Friday, September 14, 2007

Restoring the Natural Order: John Christopher, Empty World. Hamish Hamilton: London, 1977.

Neil Miller's entire family is wiped out by a car crash and he is still numbed when the Plague hits, killing the elderly first but rapidly moving on to the young. The disease ages you in four days. You die of old age.

The first part of the book which deals with Neil's numbness in disaster is fantastic. The section where he moves through an empty world was also pretty good.

But I had completely missed the really nasty homophobia.

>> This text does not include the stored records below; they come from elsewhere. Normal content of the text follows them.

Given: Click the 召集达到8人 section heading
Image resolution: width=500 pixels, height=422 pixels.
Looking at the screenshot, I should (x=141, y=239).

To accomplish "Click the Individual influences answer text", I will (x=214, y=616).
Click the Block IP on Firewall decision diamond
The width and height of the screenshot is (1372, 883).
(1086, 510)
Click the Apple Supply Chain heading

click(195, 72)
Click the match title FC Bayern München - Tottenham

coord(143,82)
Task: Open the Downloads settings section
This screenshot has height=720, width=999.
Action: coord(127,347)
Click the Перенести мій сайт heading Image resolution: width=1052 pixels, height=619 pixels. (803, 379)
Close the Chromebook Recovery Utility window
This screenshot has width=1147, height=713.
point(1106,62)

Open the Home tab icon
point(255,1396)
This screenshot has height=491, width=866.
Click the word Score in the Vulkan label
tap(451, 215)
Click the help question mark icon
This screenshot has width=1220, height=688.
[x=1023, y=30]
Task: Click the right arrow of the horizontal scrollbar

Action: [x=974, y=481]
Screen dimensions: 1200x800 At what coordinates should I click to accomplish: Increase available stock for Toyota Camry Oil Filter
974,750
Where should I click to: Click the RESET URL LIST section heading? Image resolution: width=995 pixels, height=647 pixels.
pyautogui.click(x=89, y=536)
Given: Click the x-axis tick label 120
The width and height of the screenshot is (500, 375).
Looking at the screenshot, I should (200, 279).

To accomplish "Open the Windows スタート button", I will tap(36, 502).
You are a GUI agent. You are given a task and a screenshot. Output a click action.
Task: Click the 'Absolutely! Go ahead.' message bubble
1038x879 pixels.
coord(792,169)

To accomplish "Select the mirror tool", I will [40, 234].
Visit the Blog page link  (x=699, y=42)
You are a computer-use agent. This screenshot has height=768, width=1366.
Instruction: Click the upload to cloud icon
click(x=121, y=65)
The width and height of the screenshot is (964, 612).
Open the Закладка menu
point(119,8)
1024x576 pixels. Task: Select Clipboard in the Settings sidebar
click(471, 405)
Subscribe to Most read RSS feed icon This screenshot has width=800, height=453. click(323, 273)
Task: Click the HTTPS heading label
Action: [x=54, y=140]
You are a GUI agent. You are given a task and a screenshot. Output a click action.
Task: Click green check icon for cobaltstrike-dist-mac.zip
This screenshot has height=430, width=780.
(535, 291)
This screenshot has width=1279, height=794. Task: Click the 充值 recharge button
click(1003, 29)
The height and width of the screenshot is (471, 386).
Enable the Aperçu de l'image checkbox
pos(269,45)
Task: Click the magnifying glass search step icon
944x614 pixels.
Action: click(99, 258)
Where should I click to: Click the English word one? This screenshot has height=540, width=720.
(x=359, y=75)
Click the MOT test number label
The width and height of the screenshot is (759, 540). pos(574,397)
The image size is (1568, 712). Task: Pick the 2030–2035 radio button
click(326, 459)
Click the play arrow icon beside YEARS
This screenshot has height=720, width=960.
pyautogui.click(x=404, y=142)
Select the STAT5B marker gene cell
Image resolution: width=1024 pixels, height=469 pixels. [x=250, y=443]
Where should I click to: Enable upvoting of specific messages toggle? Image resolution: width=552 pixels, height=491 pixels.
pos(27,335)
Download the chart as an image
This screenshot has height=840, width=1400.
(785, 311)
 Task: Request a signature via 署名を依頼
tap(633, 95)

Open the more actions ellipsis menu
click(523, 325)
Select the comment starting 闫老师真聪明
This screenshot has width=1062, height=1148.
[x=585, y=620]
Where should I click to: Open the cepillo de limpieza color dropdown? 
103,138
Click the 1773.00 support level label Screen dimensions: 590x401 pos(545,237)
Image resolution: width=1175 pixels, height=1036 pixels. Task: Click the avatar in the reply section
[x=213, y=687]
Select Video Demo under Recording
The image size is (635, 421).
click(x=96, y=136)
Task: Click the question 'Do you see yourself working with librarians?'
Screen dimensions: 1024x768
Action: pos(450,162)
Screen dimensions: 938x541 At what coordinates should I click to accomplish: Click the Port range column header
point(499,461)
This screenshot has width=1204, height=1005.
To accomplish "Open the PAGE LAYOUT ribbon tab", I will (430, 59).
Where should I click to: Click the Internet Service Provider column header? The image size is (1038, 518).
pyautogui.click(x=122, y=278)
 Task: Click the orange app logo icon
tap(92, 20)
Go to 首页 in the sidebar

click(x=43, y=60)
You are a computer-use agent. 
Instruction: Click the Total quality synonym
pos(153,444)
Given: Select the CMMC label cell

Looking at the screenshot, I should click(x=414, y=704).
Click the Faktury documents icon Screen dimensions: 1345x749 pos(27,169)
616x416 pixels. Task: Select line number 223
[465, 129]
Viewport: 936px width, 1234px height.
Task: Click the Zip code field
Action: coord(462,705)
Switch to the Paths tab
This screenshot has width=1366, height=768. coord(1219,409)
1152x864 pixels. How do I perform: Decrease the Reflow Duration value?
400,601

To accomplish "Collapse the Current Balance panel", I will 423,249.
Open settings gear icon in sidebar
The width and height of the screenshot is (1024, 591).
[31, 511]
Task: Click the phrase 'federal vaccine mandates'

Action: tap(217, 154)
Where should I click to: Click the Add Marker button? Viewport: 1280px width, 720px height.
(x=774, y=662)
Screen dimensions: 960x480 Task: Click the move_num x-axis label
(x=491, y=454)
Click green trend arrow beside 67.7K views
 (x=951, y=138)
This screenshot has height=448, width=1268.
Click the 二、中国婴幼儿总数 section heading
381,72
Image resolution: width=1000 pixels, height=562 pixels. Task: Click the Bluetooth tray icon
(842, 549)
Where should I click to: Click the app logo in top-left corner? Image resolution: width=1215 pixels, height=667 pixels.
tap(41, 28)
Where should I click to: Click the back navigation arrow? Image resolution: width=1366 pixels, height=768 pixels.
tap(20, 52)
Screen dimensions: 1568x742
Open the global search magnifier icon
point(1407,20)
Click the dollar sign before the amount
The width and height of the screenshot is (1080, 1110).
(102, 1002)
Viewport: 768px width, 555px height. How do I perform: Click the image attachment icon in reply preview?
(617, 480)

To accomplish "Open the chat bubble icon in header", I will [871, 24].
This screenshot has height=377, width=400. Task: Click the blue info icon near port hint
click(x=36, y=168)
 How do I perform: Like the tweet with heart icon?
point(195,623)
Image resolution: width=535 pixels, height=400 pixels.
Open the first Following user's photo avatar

When Neil finally finds people, he finds two girls living together. Billie is boyish. Lucy is sweetly feminine. Billie is hostile. Lucy welcomes him. Getting the picture? There is increasing rivalry betwen Neil and Billie. Billie tries to kill him. He gets Lucy on his side and locks Billie out of the house, at the mercy of the winter and wild dogs. At the very end, at the very point where Lucy comes completely on to his side and awards him the victory by suggesting that they not let Billie back in, he "relents" and goes to let her back in.

I must have been young when I read this, because I don't remember it at all, and I'm fairly sure that by 15 or 16 I'd have picked up the sub-text. Billie shared Lucy's bedroom until Neil comes along. She "plays boy" while Lucy keeps house, even finds Lucy a sewing machine. But when a "real" man comes along, the Adam and Eve mythos can play out for real, and there is no place for Billie.